Uma assembleia que se preze constituída por membros qualificados com opiniões diferentes, resultantes dos grupos municipais que a compõem,  pode e deve ajudar a câmara a governar melhor, elaborando boas propostas e  estando atenta às críticas que, porventura, lhe sejam feitas. Uma assembleia municipal bem constituída é elemento importante para o bom governo do município.

É neste contexto que deve ser vista a recente alteração à lei do estatuto dos eleitos locais que veio alargar o direito dos membros da assembleia a senhas de presença. Os membros da assembleia municipal não exercem como sabemos as suas funções a tempo inteiro ou meio tempo. Não recebem um vencimento mensal. Recebem apenas senhas de presença que variam entre 60 e 80 euros por cada sessão da assembleia em que participem.

Estas senhas de presença são merecidas porque os membros da assembleia (deputados) devem estudar os assuntos que vão ser debatidos nas reuniões, devem estar atentos aos debates das propostas e votar no momento próprio. Isso implica tempo tirado a outras actividades e a senha  é uma compensação por esse esforço e podemos dizer mesmo que tem um montante modesto.

Até agora essa senha só  era devida, num certo entendimento, errado a meu ver, mas entendimento dominante com base numa interpretação  restritiva da lei vigente,  por cada sessão ordinária ou extraordinária da assembleia por muito extensa que ela fosse e mesmo que houvesse necessidade de a desdobrar em várias reuniões e o mesmo se diga da participação dos membros nas reuniões das comissões existentes na organização da assembleia.

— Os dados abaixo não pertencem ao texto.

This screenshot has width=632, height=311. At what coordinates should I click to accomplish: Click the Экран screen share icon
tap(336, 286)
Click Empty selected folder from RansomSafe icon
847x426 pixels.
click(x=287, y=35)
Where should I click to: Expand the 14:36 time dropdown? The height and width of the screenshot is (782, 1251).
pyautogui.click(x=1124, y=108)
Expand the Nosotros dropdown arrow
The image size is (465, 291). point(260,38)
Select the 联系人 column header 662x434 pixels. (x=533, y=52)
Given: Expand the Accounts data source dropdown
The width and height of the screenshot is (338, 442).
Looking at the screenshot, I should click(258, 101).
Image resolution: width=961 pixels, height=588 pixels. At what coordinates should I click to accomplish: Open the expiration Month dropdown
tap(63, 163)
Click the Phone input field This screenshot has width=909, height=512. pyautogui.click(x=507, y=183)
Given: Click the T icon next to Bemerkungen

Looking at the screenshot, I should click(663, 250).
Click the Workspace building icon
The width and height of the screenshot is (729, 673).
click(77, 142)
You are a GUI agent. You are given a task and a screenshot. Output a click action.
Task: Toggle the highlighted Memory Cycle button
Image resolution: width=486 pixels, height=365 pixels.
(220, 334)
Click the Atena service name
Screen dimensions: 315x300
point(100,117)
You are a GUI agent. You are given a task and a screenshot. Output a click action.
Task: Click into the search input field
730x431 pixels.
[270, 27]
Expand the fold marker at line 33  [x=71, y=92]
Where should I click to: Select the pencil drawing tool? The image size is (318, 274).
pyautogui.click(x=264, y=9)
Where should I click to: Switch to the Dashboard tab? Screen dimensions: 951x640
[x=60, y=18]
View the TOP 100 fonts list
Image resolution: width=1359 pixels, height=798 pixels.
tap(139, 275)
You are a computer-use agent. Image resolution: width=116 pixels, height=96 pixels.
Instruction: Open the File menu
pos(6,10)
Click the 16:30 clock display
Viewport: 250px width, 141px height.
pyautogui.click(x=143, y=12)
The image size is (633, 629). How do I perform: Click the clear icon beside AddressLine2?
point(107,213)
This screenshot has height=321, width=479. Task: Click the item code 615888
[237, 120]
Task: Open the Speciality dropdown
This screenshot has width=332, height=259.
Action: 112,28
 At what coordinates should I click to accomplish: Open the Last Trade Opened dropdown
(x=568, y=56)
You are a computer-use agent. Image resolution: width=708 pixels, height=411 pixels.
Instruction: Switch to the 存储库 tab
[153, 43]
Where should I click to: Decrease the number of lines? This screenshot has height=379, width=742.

Porém a partir deste ano e por um enxerto feito no Orçamento do Estado para 2024 o artigo 10.º, nº 1,  da Lei n.º 29/87, de 30 de Junho (Estatuto dos Eleitos Locais) passou a ter a seguinte redacção que alarga o direito a senhas de presença:

 

 “Os eleitos locais que não se encontrem em regime de permanência ou de meio tempo têm direito a uma senha de presença por cada reunião das sessões ordinárias ou extraordinárias do respetivo órgão e das comissões a que compareçam e participem”.

        É uma alteração  de aplaudir e que se aplica também com as devidas adaptações ao parlamento das freguesias.